For now, in any case, the focus is on the school year that starts on September 1.
Harant will have 634 students at the start of the year, the principal said, just 38 fewer than in 2021-22. Some new pupils from other regions are starting at the school. Some students who have left Ukraine will attend two schools -- Harant and an institution in the country where they have taken refuge. As for teachers, the overwhelming majority have stayed with Harant.
Dorofyeyeva is among them. For the 46-year-old, the experience of losing a home and starting from scratch is nothing new. Living in the provincial capital, Luhansk, when the Russia-backed forces seized it in 2014, she fled and found shelter in Lysychansk, where she was born.
She began teaching at Harant in the fall semester of 2014, five months after the start of the Donbas war.
“I had this feeling that I wanted to paint everything in yellow and blue,” she said, referring to the colors of the Ukrainian flag, and “to do everything to say: It’s Ukraine here!”
It was Harant’s initiative to hold a Peace March in the city just after the 2014 occupation. Later, in the years after the Russia-backed forces retreated, Harant led other schools in organizing numerous events emphasizing Ukrainian identity.
“We became the center of Ukrainian-ness in Lysychansk,” Borovkova said.

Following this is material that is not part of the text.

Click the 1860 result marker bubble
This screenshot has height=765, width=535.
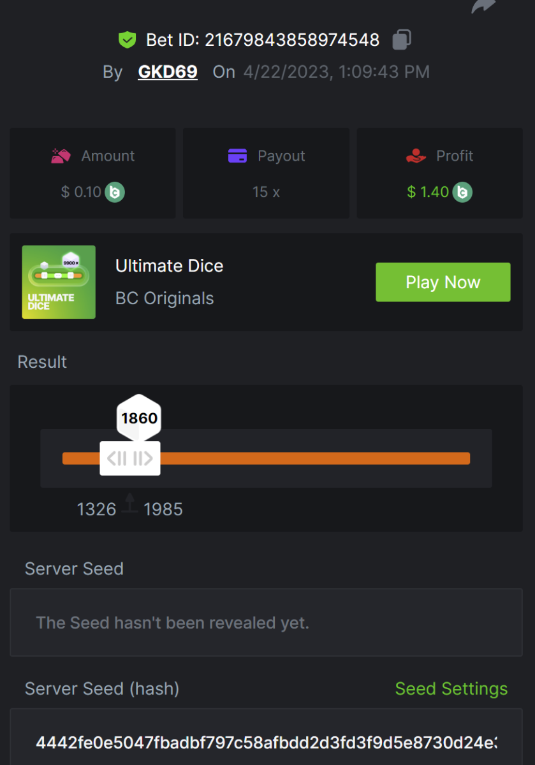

In Lysychansk, the school stood out.
Borovkova says she started her fight against Russian influence in the city long before the beginning of the Donbas war, which came after Russia fomented anti-Kyiv sentiment across eastern and southern Ukraine following the pro-European, anti-corruption Maidan protests of 2013-14.
She says she had realized years earlier that Russia was exerting influence on the Donbas and promoting narratives that set it apart from the rest of Ukraine.

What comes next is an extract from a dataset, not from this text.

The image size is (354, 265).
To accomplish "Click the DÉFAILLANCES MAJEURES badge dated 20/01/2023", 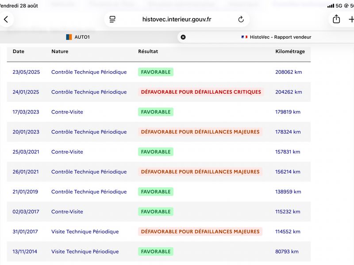I will tap(200, 132).
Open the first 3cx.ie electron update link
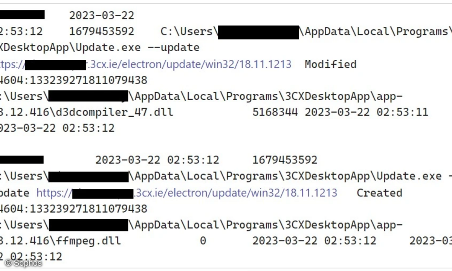452x271 pixels. point(145,64)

As early as 2010, Borovkova said, Harant responded by launching media literacy projects and creating student media outlets. This meant that by 2014, when the occupation efforts began, she said, teachers and the students at the school were not subjected to the same level of propaganda as the rest of the city.
She recalled that in May 2014, older students came to her and said that the local TV tower had been seized and was broadcasting propaganda. “The children understood that the propaganda had become very violent, and they worried that both local newspaper and TV were seized by the occupiers,” she said.
Despite the two-month occupation of Lysychansk and the ensuing years of fighting in the Donbas, full-scale war came as a surprise: The school was preparing itself in terms of safety and security, Borovkova said, but she -- like millions of people in Ukraine and elsewhere -- was mentally unprepared.
“Until the last moment, I could not believe that there are people living near who can cause such a disaster to our country,” she said.
Recalling a space-themed birthday celebration on November 30, 2021, she reflected on how much has changed.
“We all [dressed up as] space beings and dreamed of flying to space and making our Earth better…. We were doing waste sorting, we were developing projects, we were [creating student government, a democracy-advancement program for the city, and participating in nationwide initiatives for local communities] -- and we were hoping to continue to live a such happy life,” Borovkova said.
After February 24, priorities changed.
“The great challenge is to keep all the children and teachers,” she said. “For everyone to stay alive.”